# Source document
# Men's Shoe Prices 
The goal of this kernel is to complete the **[task](https://www.kaggle.com/sureshmecad/mens-shoe-prices/tasks?taskId=4437)** associated with the dataset. The specific goals include:
> - What is the average price of each distinct brand listed?
> - Which brands have the highest prices?
> - Which ones have the widest distribution of prices?
> - Is there a typical price distribution (e.g., normal) across brands or within specific brands?
> - Correlate specific product features with changes in price.

One thing to note before we begin... This dataset includes a lot of information on products that aren't actually shoes! Items such as watches and other accessories seem to have been mistakenly included during the original data gathering process (likely due to mislabeled categories). Fully correcting for this would require a decent amount of manual work / advanced regex and NLP and is outside the scope of this kernel. As a result, please interpret the final outputs with a grain of salt and as not fully reflective of reality beyond this dataset. That being said, the general code and methodologies used within should still be a useful learning experience!

Let's dive in!

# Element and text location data

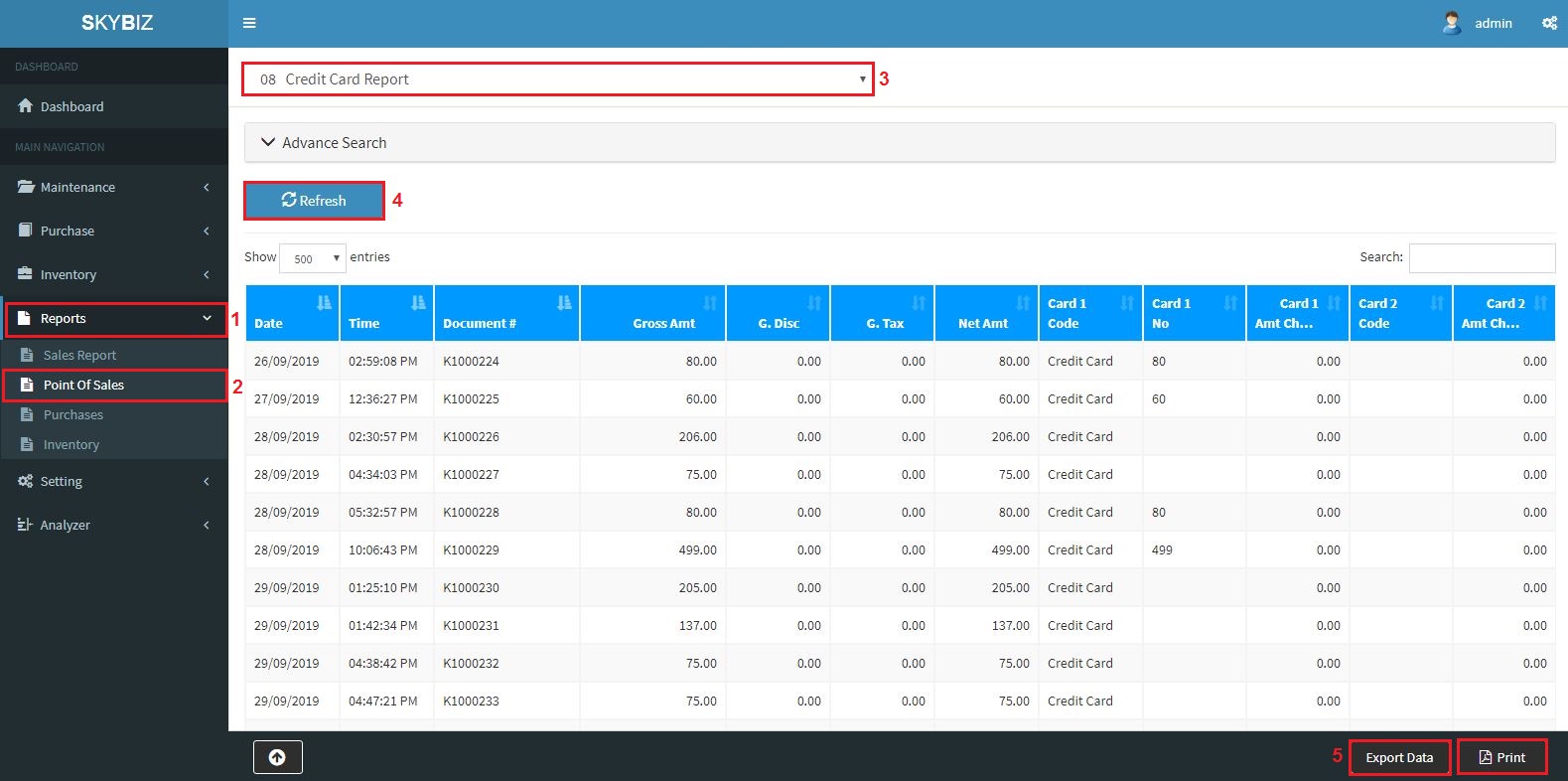Click the Export Data button

click(x=1398, y=757)
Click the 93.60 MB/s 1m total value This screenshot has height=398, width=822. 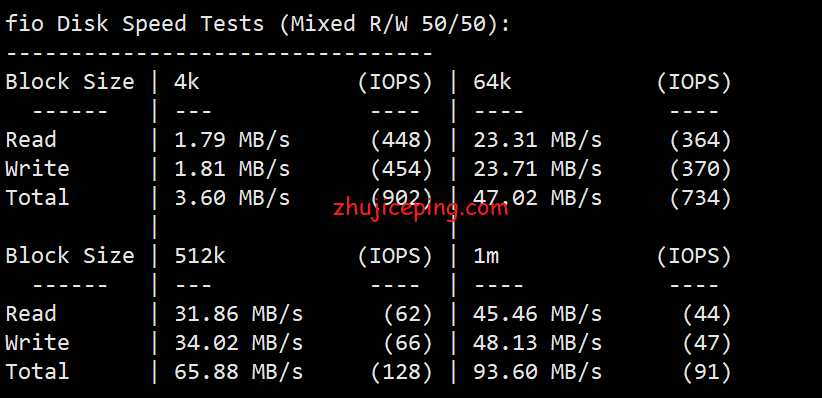537,372
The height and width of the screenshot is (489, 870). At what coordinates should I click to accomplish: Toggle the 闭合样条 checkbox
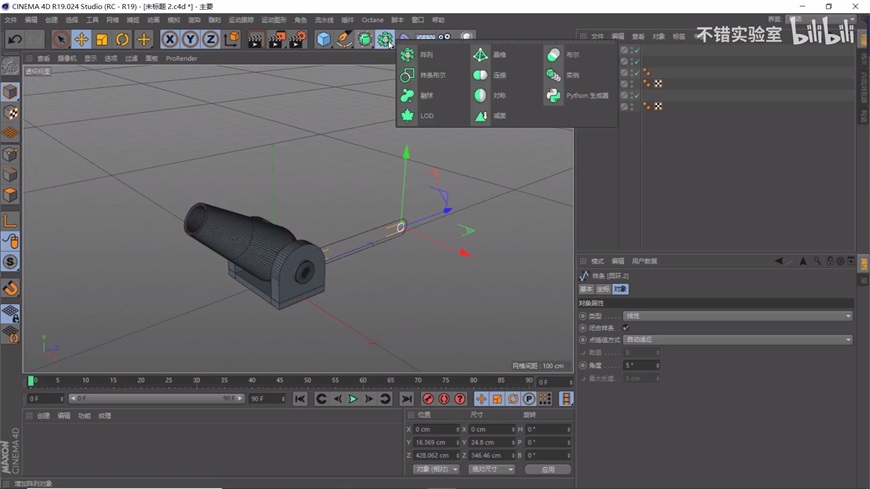[626, 328]
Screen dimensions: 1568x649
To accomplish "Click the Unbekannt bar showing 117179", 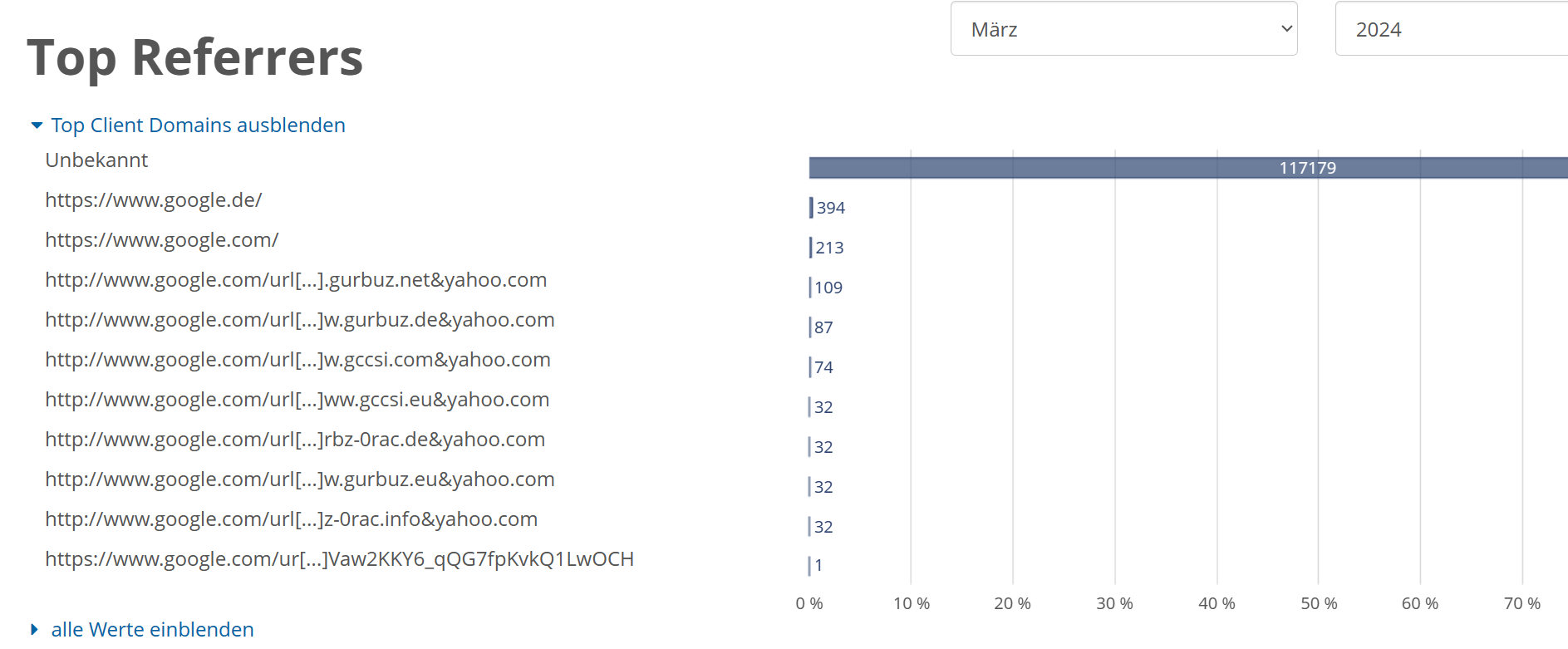I will click(x=1188, y=168).
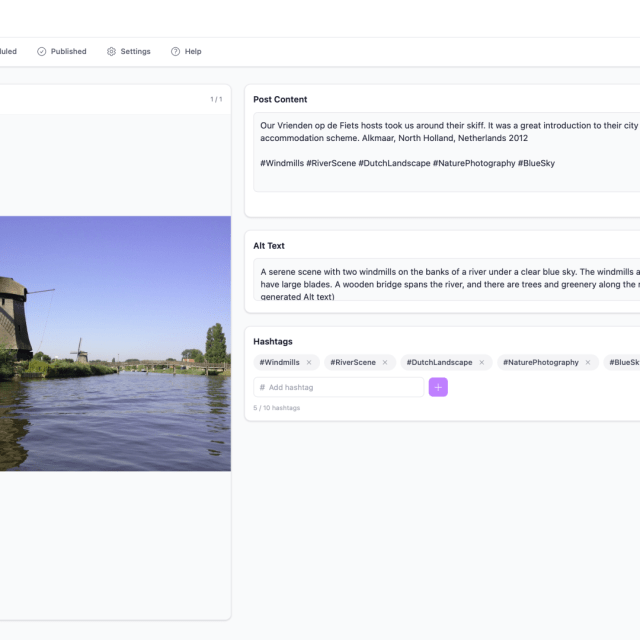
Task: Go to the Settings tab
Action: tap(135, 52)
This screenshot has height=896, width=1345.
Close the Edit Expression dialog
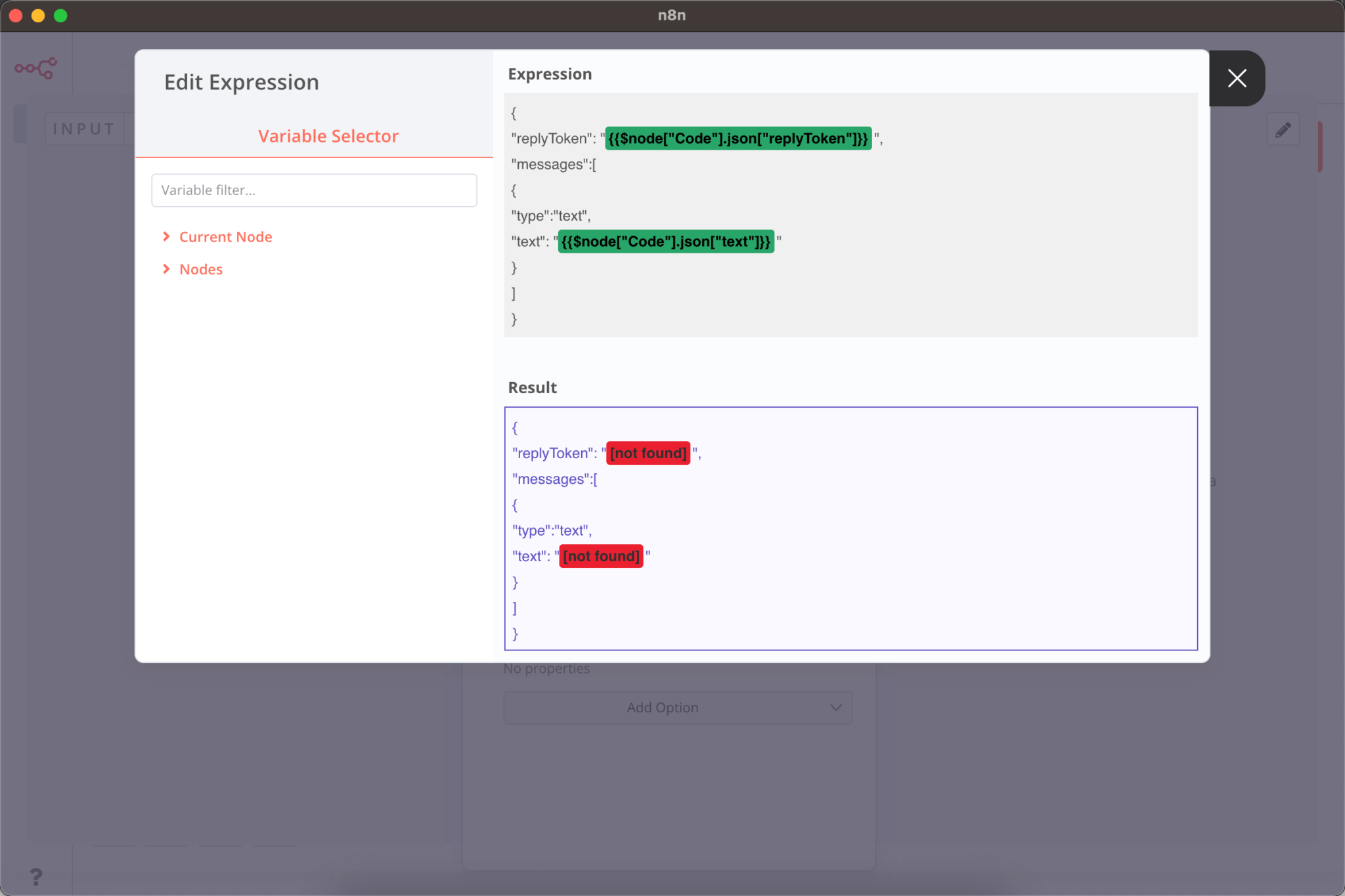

# Stated exercise 1
Answer these questions about the shoe prices text:
(a) What kinds of products that aren't shoes does it say ended up in the dataset?
(b) What does it name as the likely cause of their inclusion?
(c) What distribution does it offer as an example of a typical price distribution?
# Stated exercise 2
Swap "brands" for "manufacturers" in the shoe prices text, starting with "# Men's Shoe" and going on through "changes in price.".
# Stated exercise 3
Supply the next part of the shoe prices text, picking up after its last line.
The items play no part in this work.

# Task response 1
(a) Watches and other accessories.
(b) Mislabeled categories.
(c) A normal distribution.

# Task response 2
# Men's Shoe Prices 
The goal of this kernel is to complete the **[task](https://www.kaggle.com/sureshmecad/mens-shoe-prices/tasks?taskId=4437)** associated with the dataset. The specific goals include:
> - What is the average price of each distinct brand listed?
> - Which manufacturers have the highest prices?
> - Which ones have the widest distribution of prices?
> - Is there a typical price distribution (e.g., normal) across manufacturers or within specific manufacturers?
> - Correlate specific product features with changes in price.

# Task response 3
# Imports & Settings

In [None]:
import numpy as np
import pandas as pd
import seaborn as sns
import matplotlib.pyplot as plt
%matplotlib inline

In [None]:
sns.set_theme(context='talk')

# Data Cleaning / Preprocessing

## Summary Info
To start, let's get a general feel for the data we're working with.

In [None]:
df = pd.read_csv('../input/mens-shoe-prices/train.csv')
df.info()

In [None]:
df.head()

In [None]:
df.describe()

In [None]:
round(df.isna().sum() / df.shape[0], 3)

## Dropping Columns
The data is fairly messy as it currently stands. There are lots of missing values (some columns are even entirely missing) and there are various data types that need corrected. Given the limited number of questions being answered for this task, a good chunk of the available data is irrelevant. Right off the bat, let's eliminate any columns that are missing 80% or more of their values. This will help reduce the size of the data we're working with and make further cleaning processes a bit easier.

In [None]:
cols_to_drop = [col for col in df.columns if df[col].isna().sum() >= 0.8*df.shape[0]]
cols_to_drop

In [None]:
df.drop(columns=cols_to_drop, inplace=True)
df.columns

Starting to get somewhere, but there's still more columns to drop:

In [None]:
df.drop(columns=['id', 'dateadded', 'dateupdated', 'descriptions', 'ean', 
                 'features', 'imageurls', 'keys', 'manufacturer',
                 'manufacturernumber', 'merchants', 'prices_condition',
                 'prices_dateadded', 'prices_dateseen', 'prices_issale',
                 'prices_merchant', 'prices_offer', 'prices_shipping',
                 'prices_sourceurls', 'sizes', 'skus', 'sourceurls', 'upc'],
       inplace=True)
df.info()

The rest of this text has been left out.